Exercise aim
Your task is to output the listing word for word, with pictures excluded.

·····

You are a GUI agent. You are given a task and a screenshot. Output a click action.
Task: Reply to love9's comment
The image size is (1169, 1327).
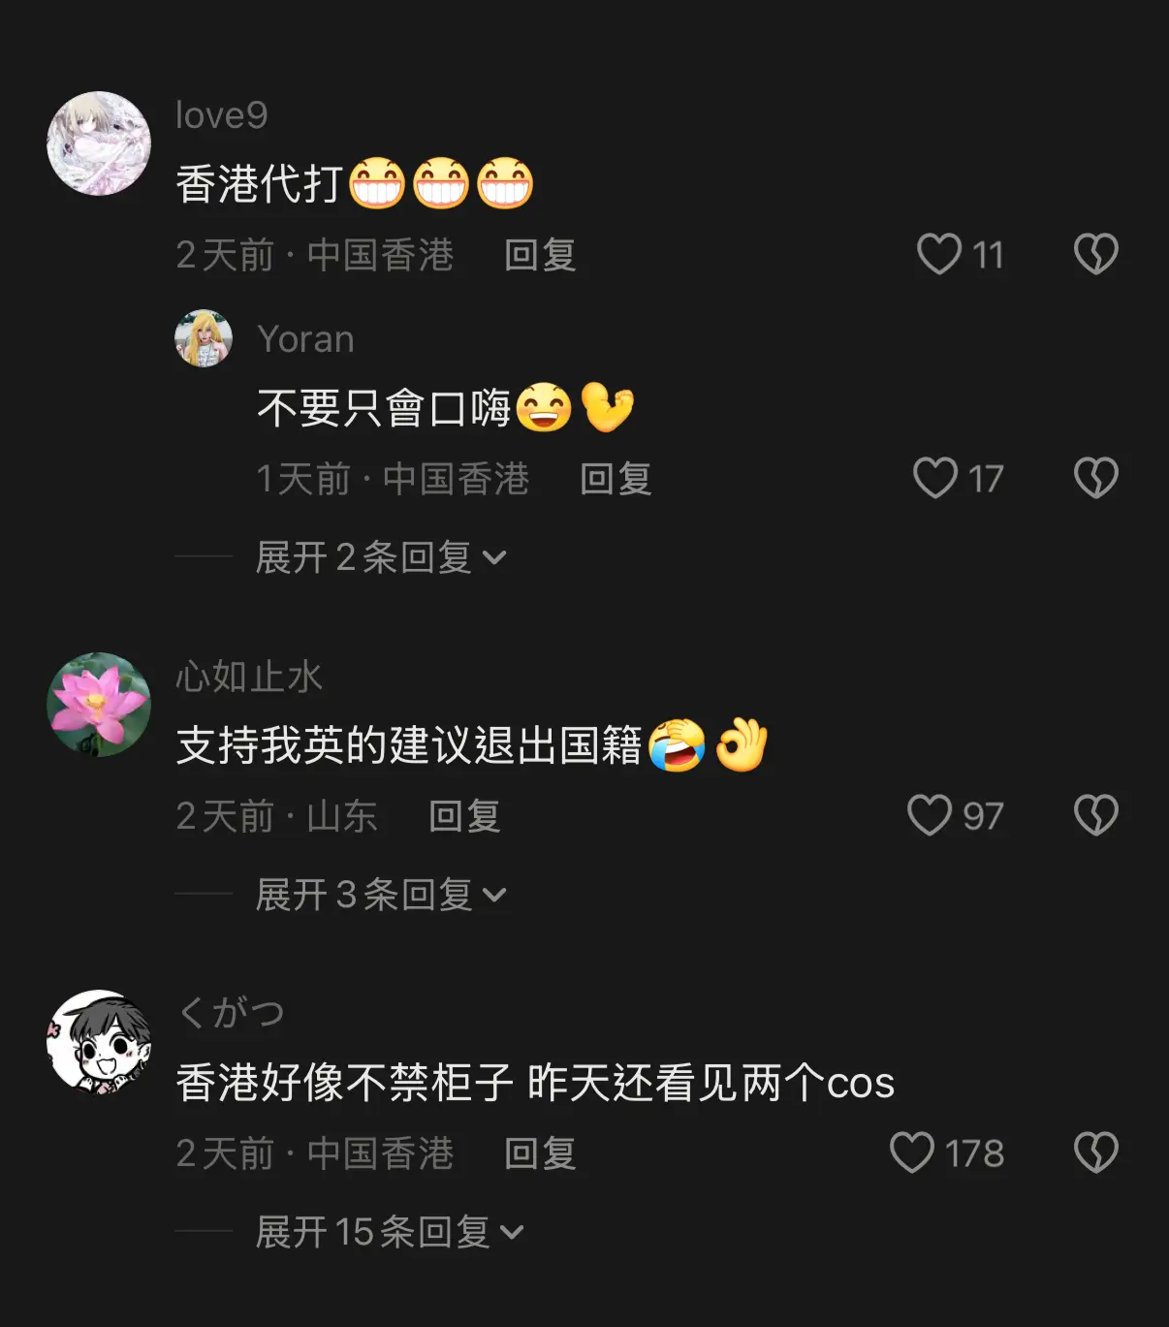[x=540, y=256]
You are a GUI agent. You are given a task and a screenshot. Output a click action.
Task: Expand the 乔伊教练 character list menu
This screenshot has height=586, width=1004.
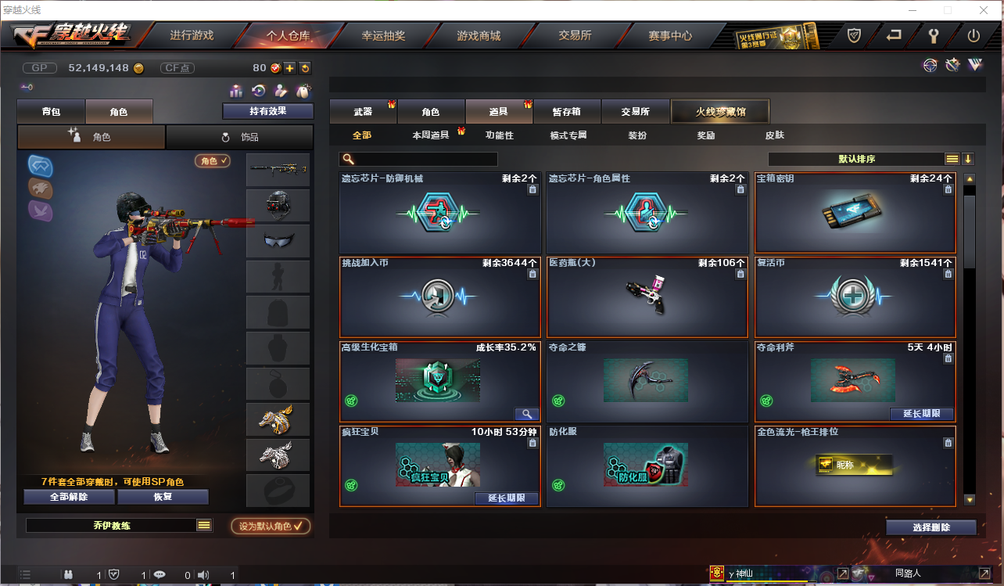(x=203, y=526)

·····

Exercise output
You are a GUI agent. You are given a task and a screenshot. Output a click action.
Task: Reply to love9's comment
The image size is (1169, 1327).
[x=540, y=256]
You are a GUI agent. You are given a task and a screenshot. Output a click action.
Task: Expand the 乔伊教练 character list menu
This screenshot has height=586, width=1004.
(x=203, y=526)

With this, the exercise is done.